Mitch McConnell Planning Debate on Immigration

Senate Majority Leader Mitch McConnell is turning the attention in the Senate toward the immigration issue. On Friday morning, the GOP leader teed up a House-passed shell bill that is used as the carrier for the Senate’s debate.  A procedural vote will be held on whether the new House legislation is going to be taken into consideration on Monday at 5:30 p.m.

McConnell promised earlier this week that in order for a debate to be held on immigration he will use a non-immigration bill as the base which will let the lawmakers start from scratch.

“The bill I move to, which will not have underlying immigration text, will have an amendment process that will ensure a level playing field at the outset,” McConnell stated on the Senate floor.

Next week Senate will be overwhelmed with the free-will debate in which both sides will be struggling to find a bipartisan solution that will have the support of 60 senators. The White House director of legislative affairs, Marc Short earlier this week said to the reporters that the White House wants their framework to be the Senate’s starting point.

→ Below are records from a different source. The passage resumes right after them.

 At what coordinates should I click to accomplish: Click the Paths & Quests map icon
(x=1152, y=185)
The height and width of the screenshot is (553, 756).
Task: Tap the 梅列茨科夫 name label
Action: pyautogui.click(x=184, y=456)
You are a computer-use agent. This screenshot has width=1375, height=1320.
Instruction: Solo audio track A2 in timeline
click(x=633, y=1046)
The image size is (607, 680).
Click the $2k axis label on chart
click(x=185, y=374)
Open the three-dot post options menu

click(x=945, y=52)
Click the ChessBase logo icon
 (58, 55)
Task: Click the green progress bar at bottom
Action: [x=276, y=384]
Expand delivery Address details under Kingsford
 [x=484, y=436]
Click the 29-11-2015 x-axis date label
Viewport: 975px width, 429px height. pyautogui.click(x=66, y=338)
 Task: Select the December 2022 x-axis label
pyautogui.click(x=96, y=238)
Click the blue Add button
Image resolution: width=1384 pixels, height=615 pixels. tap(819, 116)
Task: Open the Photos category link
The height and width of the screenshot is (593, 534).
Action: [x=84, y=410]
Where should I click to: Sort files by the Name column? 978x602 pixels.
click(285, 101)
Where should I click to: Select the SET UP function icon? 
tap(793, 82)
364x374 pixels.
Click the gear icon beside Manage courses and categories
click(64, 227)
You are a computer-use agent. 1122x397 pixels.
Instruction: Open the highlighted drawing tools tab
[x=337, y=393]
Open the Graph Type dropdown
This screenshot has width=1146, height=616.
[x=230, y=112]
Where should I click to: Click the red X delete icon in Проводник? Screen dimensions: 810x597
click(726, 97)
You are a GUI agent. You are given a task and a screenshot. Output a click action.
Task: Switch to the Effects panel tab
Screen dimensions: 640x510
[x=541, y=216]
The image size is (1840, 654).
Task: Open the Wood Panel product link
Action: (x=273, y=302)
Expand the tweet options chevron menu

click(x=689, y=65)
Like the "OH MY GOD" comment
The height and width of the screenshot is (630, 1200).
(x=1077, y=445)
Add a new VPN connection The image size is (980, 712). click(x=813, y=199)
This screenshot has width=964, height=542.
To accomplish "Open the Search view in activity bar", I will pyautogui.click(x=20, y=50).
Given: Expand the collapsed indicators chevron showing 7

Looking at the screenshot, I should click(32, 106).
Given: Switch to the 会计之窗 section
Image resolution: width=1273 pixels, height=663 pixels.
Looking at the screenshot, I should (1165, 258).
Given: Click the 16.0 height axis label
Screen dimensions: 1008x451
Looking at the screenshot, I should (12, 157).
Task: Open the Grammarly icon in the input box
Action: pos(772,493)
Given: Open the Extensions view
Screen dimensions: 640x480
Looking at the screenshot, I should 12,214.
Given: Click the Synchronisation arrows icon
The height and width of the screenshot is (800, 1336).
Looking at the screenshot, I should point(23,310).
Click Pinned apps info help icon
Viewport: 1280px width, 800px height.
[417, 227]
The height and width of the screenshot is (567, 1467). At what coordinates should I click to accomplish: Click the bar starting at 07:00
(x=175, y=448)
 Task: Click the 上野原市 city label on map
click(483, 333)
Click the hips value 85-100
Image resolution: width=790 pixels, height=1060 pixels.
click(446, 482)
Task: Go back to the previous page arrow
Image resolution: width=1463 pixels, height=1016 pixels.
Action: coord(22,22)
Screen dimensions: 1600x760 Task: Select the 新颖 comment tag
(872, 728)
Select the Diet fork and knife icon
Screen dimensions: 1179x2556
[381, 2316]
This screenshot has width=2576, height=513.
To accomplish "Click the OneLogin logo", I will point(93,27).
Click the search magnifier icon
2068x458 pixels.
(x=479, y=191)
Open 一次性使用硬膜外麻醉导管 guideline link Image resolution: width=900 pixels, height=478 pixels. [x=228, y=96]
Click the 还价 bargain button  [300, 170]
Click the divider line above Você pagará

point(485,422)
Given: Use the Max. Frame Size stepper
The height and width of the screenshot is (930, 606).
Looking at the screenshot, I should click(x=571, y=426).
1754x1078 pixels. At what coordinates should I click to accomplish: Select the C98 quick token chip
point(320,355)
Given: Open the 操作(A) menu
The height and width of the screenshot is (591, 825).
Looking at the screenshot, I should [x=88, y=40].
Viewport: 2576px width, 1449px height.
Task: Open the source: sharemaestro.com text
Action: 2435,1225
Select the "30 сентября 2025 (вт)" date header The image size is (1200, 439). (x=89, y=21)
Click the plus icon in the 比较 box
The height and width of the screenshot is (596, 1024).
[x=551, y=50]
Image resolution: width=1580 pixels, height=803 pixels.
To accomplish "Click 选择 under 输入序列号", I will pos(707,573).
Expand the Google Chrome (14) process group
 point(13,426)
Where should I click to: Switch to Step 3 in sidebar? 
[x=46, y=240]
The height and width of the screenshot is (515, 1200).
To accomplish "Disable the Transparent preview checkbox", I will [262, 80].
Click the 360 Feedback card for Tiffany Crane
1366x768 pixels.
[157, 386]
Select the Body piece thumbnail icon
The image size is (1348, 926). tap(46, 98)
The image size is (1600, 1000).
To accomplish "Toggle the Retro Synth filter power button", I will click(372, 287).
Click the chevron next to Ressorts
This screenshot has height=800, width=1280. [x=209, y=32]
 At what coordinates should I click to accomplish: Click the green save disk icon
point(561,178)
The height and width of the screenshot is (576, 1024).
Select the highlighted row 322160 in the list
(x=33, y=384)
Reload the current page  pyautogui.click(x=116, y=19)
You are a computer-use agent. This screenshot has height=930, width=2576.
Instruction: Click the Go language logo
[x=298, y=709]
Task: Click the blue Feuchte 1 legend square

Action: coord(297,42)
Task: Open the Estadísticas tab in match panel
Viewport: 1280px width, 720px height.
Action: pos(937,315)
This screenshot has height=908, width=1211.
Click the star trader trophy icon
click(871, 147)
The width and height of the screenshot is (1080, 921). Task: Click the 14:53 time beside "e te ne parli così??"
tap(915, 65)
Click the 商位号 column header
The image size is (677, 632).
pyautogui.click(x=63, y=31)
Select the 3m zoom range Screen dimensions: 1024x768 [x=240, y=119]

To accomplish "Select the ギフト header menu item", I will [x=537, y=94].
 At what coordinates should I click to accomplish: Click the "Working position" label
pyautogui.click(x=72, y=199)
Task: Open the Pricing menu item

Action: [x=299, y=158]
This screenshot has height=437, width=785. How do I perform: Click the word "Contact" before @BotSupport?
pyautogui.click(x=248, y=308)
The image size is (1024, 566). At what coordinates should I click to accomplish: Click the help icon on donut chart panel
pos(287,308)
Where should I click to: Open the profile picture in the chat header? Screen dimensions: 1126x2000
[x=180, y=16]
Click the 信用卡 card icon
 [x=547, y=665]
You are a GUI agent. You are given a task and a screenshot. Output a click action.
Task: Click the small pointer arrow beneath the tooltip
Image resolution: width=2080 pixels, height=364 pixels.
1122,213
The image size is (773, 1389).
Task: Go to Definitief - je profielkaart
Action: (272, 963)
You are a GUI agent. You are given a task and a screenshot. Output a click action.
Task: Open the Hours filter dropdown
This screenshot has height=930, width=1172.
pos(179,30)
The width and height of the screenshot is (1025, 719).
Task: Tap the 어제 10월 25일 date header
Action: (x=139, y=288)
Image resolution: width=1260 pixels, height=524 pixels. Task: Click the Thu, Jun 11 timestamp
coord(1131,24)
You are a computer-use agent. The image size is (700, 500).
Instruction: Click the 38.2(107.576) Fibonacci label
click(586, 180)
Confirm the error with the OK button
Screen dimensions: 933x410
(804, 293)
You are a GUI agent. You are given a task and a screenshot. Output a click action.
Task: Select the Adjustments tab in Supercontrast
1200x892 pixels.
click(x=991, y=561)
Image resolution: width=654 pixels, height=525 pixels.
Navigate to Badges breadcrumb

Trump’s proposal offers citizenship to roughly 1.8 million immigrants but only if tens of billions of dollars are allocated to the border wall and additional border security.

According to The Hill, the framework was panned by Democrats and some Republicans over concerns about cuts to legal immigration and limits on family-based immigration.

Last year, Trump announced that he was ending the Deferred Action for Childhood Arrivals (DACA) program, passing the fight for its survival to Congress. Democratic lawmakers have until March 5 to save the program, otherwise more then 700,000 immigrants brought into the country illegally as children are at risk of being deported.

The Hill also reported that McConnell announced that he was teeing up the immigration debate after the Senate voted early Friday morning to pass a budget deal with a stopgap measure that, if passed by the House, would allow the government to reopen and be funded through March 23.